Sources profile:This story draws on neutral-leaning sources

AIS (Automatic Identification System) monitoring data recorded one commercial cargo transit through the Strait of Hormuz in the past 24 hours 1. The pre-war baseline was 30 to 50 daily transits carrying roughly 20 million barrels per day of crude and product exports. The diplomatic narrative of ships getting through collapses against this primary data.

Pakistan secured a second bilateral deal with Iran: 20 more vessels at two per day, bringing the total to approximately 40 Pakistani-flagged ships 2. Iran's state media framed it as a bilateral arrangement, not a concession on Hormuz sovereignty. Iran drew this distinction deliberately. Iran's five conditions for ending the war include permanent sovereignty over the strait; the Pakistan deal costs Tehran nothing on that legal question.
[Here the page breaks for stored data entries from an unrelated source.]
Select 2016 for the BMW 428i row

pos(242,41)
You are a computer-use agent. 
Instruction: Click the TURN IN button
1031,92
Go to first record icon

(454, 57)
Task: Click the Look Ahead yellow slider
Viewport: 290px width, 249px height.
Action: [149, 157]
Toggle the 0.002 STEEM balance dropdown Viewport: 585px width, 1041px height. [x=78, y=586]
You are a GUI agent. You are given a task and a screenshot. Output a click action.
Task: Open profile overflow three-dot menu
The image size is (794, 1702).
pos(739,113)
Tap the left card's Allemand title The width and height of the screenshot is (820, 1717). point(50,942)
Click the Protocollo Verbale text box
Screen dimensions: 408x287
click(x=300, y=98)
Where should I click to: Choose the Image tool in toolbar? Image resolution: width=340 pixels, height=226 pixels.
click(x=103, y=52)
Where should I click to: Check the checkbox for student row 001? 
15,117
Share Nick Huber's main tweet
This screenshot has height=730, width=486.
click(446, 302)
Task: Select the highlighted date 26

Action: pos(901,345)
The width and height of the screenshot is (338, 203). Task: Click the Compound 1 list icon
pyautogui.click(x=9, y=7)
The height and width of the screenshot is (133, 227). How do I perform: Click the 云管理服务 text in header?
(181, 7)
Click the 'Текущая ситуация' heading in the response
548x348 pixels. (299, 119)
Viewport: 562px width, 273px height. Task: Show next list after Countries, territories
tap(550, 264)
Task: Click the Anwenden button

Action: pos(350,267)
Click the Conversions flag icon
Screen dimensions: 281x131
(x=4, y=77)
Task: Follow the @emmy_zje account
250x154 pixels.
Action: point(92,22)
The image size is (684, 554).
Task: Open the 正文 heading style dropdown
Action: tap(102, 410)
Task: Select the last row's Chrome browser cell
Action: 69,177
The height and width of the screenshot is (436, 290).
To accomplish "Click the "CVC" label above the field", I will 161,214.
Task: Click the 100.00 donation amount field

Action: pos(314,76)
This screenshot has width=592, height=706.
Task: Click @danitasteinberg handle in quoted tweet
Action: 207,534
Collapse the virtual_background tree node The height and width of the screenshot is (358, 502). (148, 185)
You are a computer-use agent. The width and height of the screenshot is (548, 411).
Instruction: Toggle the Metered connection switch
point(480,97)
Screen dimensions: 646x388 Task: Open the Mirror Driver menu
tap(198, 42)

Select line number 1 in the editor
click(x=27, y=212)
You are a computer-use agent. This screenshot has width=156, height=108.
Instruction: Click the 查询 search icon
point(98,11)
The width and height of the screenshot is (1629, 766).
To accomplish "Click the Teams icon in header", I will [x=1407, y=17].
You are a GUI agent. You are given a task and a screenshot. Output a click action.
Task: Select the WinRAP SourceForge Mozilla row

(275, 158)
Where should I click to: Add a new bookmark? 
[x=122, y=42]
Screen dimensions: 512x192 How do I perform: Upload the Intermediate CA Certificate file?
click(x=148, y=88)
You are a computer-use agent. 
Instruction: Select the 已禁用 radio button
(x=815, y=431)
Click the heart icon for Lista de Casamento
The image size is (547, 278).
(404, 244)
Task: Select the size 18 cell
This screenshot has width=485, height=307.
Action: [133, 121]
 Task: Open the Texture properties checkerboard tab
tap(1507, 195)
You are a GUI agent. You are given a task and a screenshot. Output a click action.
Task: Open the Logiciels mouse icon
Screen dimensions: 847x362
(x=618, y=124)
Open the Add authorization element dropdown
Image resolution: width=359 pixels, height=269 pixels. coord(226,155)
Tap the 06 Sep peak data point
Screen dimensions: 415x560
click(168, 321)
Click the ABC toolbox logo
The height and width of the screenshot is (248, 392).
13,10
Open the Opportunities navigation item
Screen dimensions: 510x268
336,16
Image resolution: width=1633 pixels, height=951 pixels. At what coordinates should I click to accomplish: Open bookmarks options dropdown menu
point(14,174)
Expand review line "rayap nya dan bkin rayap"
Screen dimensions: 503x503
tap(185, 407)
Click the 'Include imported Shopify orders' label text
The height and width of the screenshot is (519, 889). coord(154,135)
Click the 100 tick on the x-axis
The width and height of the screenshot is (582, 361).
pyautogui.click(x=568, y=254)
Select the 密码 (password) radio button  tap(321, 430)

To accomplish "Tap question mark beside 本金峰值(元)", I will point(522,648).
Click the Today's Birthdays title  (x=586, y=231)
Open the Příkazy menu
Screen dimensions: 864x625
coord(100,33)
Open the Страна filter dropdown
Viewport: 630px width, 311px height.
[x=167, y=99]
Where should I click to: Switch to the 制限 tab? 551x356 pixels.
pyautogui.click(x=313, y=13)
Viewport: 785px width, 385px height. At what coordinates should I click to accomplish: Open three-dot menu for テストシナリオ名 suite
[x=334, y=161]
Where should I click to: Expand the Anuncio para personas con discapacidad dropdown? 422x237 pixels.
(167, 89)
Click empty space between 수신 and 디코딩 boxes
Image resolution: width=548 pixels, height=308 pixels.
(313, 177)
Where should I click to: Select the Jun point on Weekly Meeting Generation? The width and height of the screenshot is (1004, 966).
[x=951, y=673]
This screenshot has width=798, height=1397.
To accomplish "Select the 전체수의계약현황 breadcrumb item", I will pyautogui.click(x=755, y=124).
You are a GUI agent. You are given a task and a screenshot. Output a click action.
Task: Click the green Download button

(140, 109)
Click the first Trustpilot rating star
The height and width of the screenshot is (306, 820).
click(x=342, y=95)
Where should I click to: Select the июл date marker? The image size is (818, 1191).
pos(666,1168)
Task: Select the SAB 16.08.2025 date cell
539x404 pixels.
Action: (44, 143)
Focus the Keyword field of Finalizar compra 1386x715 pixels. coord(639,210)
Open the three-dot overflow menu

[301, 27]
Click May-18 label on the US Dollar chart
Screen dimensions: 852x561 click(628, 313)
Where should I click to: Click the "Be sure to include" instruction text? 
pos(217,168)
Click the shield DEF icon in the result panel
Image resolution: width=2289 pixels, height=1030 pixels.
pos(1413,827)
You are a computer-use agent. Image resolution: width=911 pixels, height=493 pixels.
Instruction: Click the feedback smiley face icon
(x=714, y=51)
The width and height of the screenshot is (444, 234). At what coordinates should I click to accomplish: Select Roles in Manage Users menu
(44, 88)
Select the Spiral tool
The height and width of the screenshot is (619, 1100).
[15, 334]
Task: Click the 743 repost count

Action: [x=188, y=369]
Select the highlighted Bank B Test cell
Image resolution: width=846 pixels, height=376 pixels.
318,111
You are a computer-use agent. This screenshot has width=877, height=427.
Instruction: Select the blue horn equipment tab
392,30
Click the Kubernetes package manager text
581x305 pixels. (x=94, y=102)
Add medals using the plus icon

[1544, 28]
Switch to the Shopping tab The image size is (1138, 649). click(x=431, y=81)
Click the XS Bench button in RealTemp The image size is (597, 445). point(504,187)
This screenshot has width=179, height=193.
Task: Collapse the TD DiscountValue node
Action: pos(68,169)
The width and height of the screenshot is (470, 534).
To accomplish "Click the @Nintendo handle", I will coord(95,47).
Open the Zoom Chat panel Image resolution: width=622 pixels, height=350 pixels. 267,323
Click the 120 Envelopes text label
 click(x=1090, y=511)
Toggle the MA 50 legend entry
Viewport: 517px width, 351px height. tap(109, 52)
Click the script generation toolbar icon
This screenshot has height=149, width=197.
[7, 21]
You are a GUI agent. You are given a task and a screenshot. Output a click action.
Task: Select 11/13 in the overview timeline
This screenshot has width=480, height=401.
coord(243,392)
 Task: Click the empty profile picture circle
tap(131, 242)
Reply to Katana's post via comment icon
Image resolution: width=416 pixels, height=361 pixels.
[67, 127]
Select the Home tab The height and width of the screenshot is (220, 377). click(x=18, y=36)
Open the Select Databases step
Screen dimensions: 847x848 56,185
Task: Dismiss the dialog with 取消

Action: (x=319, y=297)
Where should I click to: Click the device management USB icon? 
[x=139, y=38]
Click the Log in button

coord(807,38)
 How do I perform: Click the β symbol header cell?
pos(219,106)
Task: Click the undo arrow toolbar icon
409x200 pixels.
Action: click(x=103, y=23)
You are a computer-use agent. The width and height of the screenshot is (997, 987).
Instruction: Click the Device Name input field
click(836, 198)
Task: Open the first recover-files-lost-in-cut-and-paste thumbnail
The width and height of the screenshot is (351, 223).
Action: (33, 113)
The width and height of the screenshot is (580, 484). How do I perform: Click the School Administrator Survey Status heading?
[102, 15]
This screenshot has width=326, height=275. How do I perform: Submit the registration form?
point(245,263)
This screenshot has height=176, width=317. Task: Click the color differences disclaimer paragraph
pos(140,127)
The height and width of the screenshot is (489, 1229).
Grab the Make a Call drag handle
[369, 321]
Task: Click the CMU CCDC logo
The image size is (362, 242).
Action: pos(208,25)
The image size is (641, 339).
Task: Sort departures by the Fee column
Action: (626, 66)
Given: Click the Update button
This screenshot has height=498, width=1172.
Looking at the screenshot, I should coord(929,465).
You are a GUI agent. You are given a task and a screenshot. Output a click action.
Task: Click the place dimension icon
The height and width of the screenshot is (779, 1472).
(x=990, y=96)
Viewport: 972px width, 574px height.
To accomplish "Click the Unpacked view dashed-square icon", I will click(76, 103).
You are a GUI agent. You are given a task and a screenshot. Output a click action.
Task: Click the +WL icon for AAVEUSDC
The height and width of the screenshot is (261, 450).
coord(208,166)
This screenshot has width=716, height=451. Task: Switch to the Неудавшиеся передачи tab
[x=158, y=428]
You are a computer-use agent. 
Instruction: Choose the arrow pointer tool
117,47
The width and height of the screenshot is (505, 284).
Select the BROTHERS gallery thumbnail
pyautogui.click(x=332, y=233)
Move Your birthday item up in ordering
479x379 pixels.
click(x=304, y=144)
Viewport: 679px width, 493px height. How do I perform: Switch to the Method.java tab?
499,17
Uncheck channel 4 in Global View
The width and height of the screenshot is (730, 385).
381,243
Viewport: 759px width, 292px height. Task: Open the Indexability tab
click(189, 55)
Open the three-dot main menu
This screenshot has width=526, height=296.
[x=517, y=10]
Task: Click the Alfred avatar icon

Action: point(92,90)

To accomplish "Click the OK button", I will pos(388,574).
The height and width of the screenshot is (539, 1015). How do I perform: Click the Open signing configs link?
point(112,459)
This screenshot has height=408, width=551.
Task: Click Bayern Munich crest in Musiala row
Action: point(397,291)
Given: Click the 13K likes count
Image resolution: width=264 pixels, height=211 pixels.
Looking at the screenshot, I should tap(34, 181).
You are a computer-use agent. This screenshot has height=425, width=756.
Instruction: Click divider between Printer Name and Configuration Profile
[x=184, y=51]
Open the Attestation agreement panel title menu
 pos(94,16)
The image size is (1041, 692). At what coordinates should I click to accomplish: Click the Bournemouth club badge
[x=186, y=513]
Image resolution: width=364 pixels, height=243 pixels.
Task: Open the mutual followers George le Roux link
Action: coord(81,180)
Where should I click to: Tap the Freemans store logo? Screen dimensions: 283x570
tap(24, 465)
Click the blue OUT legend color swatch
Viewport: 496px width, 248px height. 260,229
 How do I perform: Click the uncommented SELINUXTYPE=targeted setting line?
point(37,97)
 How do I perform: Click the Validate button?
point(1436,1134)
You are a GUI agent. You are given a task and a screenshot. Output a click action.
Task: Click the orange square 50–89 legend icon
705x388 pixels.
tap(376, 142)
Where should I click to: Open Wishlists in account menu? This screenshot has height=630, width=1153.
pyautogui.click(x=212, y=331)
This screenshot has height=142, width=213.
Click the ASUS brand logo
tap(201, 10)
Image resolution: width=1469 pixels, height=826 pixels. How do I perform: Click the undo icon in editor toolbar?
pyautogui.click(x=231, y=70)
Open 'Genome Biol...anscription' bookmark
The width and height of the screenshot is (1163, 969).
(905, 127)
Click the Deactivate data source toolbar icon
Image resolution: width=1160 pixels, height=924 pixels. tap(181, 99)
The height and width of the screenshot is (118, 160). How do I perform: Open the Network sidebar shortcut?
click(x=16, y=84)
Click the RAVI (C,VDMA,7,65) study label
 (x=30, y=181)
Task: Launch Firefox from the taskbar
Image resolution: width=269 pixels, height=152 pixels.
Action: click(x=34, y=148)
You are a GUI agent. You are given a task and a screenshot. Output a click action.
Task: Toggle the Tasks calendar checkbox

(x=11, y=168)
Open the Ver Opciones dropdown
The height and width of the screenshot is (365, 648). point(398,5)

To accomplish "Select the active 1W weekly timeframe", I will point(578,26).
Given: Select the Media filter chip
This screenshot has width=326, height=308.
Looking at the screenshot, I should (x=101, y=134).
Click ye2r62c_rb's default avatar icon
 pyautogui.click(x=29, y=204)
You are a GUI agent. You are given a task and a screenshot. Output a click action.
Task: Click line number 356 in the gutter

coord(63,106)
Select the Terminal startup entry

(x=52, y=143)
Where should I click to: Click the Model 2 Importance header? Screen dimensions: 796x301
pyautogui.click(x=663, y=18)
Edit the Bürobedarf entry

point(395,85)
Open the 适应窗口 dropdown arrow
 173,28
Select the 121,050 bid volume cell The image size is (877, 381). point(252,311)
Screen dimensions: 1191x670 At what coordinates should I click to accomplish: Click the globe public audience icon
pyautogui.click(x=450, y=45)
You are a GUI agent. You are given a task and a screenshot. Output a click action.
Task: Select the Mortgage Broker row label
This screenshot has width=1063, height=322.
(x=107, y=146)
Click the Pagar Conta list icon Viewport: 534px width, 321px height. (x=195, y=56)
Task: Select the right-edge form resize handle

The IEA March report confirms nearly 20 million barrels per day of crude and product exports disrupted through Hormuz, substantially higher than the 8 mb/d production disruption commonly cited 3. Buried in the same report: demand growth revised down 210,000 barrels per day, an early recession signal. The Majlis toll bill is expected to be finalised this week. Passage would embed Hormuz control in Iranian domestic law, converting de facto IRGC control into a constitutional fact that no negotiator could concede.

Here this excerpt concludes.